Thursday 12 March 2020

Amazon Launches a Killer ARM Server Chip With the Graviton2

For the past 11 years, the phrase “ARM server” has been very nearly an oxymoron. There have been a handful of products and prior entries, but none of them have achieved the kind of performance or pricing that would position them to make a serious dent in the x86 market. Small start-ups like Calxeda and larger, established firms like AMD and Qualcomm all lined up to take a crack at ARM servers and either went bankrupt (Calxeda) or shelved their plans to lanuch parts (AMD, Qualcomm).

More recent start-ups like Ampere and Nuvia have declared their intent to compete in servers — Ampere initially led with a design it bought from AppliedMicro before beginning work on its own architecture, while Nuvia is too new for us to know much anything about its CPU core. Amazon also launched its own Graviton CPU back in 2018, but the CPU wasn’t all that great a deal. Graviton2 looks to be a different story.

The Graviton2 is based on ARM’s Neoverse N1, with a slightly lower clock than ARM specified (2.5GHz). Each Graviton2 core offers 128KB of L1 (64K i-cache, 64K d-cache), and a 1MB L2. The entire 64-core CPU is backed up with a 32MB L3. The Neoverse N1 is a derivative of the Cortex-A76 and Amazon is using ARM’s CMN-600 mesh interconnect. There are 8 memory channels supporting DDR4-3200.

Graviton2 is a completely different product than Graviton, according to Anandtech, which recently reviewed it against competing solutions from Intel and AMD. Graviton2 is being offered in cloud server instances at a somewhat lower price than competing servers from AMD or Intel, and it’s offering 64 full CPU cores, where both the AMD and Intel systems offer 32C/64T implementations. Anand compared the 64C/64T CPU against an AMD Epyc 7571 (first-generation Epyc, 32C/64T, 2.5GHz base, 2.9GHz boost) and an Intel Xeon Platinum 8259CL. This system was a dual-socket system with 16 CPU cores active in each socket and a 2.9GHz base / 3.2GHz boost clock. Prices were $2.464 per the Graviton2, $2.752 an hour for the first-gen Epyc, and $3.808 for a Cascade Lake Xeon.

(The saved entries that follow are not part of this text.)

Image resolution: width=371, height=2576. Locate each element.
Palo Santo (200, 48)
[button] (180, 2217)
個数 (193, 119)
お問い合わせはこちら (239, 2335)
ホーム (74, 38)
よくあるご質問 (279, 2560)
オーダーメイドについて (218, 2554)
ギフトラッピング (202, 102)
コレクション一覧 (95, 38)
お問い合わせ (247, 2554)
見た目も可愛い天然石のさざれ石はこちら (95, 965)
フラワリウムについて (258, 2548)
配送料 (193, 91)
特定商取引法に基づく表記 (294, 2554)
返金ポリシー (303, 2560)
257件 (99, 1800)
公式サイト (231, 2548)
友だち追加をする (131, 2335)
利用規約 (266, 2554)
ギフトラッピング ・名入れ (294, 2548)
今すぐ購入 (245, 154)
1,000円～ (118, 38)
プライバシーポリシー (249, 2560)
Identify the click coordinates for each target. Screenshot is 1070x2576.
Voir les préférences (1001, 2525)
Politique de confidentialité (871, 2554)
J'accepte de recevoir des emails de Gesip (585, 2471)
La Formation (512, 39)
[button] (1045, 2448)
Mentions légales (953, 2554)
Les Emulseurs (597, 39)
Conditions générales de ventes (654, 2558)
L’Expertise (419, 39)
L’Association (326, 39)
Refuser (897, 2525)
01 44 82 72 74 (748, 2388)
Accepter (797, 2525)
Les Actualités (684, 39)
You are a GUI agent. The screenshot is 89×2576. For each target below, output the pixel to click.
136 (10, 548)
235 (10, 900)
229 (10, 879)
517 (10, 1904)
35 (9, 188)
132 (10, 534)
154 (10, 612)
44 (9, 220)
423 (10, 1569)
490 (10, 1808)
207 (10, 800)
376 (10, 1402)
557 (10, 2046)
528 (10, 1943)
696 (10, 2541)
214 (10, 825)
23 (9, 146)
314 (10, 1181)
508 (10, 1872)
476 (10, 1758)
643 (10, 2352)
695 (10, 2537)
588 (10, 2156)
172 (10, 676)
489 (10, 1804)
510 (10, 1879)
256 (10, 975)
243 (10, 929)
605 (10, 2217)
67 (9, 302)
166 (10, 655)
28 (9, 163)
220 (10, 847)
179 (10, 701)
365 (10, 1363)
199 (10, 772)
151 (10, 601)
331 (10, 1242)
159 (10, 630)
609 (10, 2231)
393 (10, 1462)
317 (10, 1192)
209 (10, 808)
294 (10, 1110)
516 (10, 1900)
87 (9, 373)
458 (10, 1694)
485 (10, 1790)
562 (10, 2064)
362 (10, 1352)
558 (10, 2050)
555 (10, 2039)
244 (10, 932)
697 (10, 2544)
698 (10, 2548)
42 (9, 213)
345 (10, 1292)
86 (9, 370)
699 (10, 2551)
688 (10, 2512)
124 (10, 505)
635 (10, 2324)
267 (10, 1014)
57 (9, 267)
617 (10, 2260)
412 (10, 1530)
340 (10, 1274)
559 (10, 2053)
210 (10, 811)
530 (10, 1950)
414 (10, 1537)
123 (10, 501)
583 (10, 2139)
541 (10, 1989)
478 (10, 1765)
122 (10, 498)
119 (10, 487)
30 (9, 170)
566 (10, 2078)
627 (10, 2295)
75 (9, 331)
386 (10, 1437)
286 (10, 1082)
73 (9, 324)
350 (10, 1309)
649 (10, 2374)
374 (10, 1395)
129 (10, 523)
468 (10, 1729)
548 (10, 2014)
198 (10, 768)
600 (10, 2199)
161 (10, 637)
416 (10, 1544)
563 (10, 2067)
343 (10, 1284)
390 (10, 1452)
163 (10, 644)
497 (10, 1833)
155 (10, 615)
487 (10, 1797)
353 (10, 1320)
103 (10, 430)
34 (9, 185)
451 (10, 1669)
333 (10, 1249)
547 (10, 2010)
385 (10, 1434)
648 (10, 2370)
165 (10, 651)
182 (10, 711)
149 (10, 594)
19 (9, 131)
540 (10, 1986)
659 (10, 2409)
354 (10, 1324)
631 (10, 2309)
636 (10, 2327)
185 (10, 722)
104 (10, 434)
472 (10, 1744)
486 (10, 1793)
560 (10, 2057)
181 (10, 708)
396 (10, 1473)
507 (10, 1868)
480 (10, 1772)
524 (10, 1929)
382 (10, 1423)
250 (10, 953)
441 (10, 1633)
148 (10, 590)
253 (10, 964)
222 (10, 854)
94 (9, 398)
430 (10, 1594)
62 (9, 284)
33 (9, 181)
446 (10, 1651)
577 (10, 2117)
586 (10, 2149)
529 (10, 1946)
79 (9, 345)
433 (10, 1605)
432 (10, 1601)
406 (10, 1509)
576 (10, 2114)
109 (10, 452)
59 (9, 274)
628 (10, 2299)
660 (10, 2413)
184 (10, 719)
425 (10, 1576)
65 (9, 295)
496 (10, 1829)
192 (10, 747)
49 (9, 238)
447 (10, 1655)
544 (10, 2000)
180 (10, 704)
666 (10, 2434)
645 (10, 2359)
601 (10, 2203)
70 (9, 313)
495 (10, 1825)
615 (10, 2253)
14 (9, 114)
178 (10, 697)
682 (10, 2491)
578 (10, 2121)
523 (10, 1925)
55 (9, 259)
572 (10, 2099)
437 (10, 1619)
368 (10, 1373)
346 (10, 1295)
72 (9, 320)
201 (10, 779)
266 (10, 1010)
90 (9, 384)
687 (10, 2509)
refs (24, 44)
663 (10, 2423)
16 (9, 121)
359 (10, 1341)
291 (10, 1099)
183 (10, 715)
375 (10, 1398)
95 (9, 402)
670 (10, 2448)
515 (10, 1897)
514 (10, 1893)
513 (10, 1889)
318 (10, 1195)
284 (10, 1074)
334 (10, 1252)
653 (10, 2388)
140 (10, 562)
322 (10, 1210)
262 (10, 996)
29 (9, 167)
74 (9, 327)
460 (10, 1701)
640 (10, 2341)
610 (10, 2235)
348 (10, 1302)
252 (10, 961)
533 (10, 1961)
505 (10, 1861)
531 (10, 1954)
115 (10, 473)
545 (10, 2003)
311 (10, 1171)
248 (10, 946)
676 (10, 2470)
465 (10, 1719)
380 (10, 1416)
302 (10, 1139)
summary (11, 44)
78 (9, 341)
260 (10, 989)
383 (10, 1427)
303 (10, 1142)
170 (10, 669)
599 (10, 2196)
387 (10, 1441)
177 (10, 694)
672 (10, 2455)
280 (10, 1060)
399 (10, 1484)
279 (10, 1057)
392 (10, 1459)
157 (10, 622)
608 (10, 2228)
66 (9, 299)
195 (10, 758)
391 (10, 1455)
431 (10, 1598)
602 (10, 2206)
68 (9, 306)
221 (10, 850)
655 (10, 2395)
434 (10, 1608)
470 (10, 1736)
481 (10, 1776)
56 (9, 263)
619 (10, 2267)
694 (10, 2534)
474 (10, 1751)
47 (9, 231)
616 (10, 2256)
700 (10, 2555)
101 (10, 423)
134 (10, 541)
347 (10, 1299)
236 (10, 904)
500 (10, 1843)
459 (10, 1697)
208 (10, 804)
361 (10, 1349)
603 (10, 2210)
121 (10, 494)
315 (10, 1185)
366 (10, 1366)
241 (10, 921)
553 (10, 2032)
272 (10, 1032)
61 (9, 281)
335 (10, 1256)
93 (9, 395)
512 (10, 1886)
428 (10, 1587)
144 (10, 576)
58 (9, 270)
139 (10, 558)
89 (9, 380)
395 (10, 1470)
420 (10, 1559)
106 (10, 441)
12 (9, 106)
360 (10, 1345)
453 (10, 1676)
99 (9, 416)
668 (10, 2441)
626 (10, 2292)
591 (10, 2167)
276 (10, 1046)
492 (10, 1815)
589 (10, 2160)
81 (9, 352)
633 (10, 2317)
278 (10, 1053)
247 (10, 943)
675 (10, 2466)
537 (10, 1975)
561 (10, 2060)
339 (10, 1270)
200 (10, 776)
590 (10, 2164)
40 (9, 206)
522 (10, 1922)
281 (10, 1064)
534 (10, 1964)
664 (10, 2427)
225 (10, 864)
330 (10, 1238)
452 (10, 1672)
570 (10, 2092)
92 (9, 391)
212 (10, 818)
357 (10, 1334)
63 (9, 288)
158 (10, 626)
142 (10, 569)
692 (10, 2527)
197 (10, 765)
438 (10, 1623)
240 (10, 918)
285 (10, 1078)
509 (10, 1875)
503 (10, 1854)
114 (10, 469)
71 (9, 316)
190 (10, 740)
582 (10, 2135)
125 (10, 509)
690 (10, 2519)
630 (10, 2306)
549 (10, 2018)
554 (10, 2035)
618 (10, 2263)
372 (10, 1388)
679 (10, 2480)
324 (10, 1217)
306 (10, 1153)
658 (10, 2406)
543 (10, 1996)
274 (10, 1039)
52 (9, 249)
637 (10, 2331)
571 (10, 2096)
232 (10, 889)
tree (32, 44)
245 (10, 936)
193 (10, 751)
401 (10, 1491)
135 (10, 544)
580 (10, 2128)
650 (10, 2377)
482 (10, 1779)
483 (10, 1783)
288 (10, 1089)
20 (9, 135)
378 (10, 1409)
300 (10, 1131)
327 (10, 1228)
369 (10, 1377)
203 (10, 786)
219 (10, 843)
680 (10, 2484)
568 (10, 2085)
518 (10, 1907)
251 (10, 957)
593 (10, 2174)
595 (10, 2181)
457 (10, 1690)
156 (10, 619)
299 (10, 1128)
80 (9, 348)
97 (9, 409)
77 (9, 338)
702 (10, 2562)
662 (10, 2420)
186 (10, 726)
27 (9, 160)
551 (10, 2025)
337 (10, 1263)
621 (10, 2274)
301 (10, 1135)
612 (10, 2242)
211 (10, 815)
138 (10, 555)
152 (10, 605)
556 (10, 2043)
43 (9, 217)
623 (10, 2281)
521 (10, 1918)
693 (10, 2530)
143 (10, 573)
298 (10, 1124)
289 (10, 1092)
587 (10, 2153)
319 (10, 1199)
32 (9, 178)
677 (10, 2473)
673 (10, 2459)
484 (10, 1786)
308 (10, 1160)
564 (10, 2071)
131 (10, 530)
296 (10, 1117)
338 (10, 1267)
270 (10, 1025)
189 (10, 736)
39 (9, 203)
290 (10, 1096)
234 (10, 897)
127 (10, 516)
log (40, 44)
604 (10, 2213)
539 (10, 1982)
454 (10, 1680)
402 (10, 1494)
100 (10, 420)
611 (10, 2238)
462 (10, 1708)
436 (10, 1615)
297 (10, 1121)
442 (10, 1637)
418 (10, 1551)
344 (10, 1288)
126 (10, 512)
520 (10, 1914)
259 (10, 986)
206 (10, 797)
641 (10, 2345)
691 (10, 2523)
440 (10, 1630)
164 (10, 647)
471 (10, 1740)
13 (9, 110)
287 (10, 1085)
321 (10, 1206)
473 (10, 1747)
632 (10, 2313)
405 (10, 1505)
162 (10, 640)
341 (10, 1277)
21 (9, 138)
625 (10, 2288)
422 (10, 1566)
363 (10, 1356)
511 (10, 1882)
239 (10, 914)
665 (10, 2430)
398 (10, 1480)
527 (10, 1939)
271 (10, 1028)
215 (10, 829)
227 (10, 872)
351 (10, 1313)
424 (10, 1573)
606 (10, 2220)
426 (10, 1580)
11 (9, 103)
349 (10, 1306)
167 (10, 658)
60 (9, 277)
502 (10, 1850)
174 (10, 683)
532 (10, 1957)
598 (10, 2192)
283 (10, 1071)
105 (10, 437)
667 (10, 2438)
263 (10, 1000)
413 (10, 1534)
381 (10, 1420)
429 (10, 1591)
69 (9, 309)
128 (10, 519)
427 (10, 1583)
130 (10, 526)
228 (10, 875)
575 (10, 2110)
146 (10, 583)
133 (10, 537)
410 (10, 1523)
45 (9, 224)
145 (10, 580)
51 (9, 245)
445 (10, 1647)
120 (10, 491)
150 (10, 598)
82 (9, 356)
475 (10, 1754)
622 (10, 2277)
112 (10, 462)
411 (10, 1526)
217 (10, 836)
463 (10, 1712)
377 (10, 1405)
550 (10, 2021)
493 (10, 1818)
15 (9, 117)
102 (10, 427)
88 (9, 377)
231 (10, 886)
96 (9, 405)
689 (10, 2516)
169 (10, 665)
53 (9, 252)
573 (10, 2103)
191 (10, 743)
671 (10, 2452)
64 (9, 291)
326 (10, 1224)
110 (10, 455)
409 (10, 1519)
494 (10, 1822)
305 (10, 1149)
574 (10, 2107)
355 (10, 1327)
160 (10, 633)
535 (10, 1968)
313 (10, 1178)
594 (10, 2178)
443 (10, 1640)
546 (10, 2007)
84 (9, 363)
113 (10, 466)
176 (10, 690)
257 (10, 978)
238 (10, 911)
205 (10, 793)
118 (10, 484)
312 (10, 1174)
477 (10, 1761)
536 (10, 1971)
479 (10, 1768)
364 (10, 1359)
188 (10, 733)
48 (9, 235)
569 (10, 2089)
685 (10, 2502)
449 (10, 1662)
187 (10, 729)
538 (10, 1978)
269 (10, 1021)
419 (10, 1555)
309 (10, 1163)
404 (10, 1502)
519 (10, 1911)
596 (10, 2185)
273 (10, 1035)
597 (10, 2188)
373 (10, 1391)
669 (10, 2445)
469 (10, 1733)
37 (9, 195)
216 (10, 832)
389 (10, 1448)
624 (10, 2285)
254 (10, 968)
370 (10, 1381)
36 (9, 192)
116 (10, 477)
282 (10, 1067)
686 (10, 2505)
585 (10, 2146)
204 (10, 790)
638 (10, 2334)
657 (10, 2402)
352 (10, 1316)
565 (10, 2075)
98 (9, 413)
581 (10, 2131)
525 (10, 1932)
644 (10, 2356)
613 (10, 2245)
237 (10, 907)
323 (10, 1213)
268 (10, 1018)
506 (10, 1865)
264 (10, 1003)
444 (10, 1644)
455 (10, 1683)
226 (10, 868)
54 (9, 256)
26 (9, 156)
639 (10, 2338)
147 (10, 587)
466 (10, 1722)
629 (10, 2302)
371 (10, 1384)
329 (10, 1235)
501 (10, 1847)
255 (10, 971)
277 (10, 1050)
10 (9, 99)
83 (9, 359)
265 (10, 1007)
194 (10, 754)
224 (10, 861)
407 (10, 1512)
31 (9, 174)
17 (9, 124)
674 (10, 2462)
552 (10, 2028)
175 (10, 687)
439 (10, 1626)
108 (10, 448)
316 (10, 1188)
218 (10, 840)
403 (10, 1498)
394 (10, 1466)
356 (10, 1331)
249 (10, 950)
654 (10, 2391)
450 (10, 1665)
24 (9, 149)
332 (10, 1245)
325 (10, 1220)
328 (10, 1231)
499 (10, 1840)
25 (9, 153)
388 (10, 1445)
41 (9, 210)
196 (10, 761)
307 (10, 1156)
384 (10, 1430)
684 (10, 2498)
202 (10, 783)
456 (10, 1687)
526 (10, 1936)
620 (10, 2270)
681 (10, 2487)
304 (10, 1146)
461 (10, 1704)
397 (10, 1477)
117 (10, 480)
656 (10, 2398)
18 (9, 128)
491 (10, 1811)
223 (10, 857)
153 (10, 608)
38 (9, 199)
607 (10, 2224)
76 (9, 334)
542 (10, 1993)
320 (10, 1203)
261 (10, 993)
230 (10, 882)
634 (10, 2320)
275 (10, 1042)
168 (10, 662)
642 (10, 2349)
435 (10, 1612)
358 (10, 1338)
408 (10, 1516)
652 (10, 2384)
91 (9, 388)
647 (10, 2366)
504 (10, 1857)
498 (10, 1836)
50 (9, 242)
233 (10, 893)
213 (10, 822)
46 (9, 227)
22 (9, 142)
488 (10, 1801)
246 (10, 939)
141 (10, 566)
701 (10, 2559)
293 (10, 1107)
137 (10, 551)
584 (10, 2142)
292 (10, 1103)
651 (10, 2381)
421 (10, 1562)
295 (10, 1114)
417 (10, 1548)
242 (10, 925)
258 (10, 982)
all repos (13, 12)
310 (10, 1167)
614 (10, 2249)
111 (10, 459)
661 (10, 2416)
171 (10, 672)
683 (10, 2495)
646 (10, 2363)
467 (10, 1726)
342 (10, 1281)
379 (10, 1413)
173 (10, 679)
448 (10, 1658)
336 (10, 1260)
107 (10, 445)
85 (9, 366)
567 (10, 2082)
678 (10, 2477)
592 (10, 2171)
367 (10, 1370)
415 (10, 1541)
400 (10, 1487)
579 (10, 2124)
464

Anandtech ran the server instances through a series of memory, latency, and SPEC 2006 and 2017 CPU tests. While this obviously doesn’t account for every workload that could be run on Graviton2 servers, the combined set of tests offers an approximation of overall workloads. The full results are well worth reading if you want to understand some of the subtleties of CPU design trade-offs — Graviton has some serious trouble with workloads that require lots of memory and cache bandwidth due to competition between the CPU threads, and its scaling falls off rapidly in these sorts of tests:

Graph by Anandtech

While the per-thread scaling is weak in some workloads compared with what you might expect to see from Intel or AMD, Amazon has two tricks up its sleeve. First, remember, Graviton2 has 64 full CPU cores, while AMD and Intel are both limited to 32C/64T. The reason Anandtech compared in this fashion is that these are the x86 systems priced most closely against the Graviton2. It may not be a fair comparison in terms of core count, but Amazon is factually offering 64-core Graviton2 instances for less money than 32-core / 64-thread Intel and AMD systems.

The end of result of this is that the Graviton2 beats the Epyc 7571’s performance in virtually every workload and mostly beats Intel’s Cascade Lake as well. But that’s not Amazon’s only advantage. The company is offering Graviton2 at an excellent price compared with its competition.

Graph by Anandtech

These are extremely strong results for Graviton2 — remember, lower is better in these graphs, as it reflects cost per SPEC run. Amazon has delivered a 40 percent improvement in performance per dollar. With that said, these results don’t include any data for AMD’s 7nm Epyc CPUs, which offer stronger overall performance than first-generation Epyc. That CPUSEEAMAZON_ET_135 See Amazon ET commerce is not currently available for comparison in an equivalent Amazon cloud instance and Anandtech wasn’t able to test it. Without knowing how Amazon will price cloud instances that use Rome, it’s impossible to know how that comparison will play out.

According to Anandtech, “In terms of value, the Graviton2 seemingly ends up with top grades and puts the competition to shame.” After more than a decade of promises and a handful of very modest product launches, Graviton2 could be the first in a number of ARM chips to challenge dominance in the overall server industry — at least in terms of what cloud hyperscalers are deploying.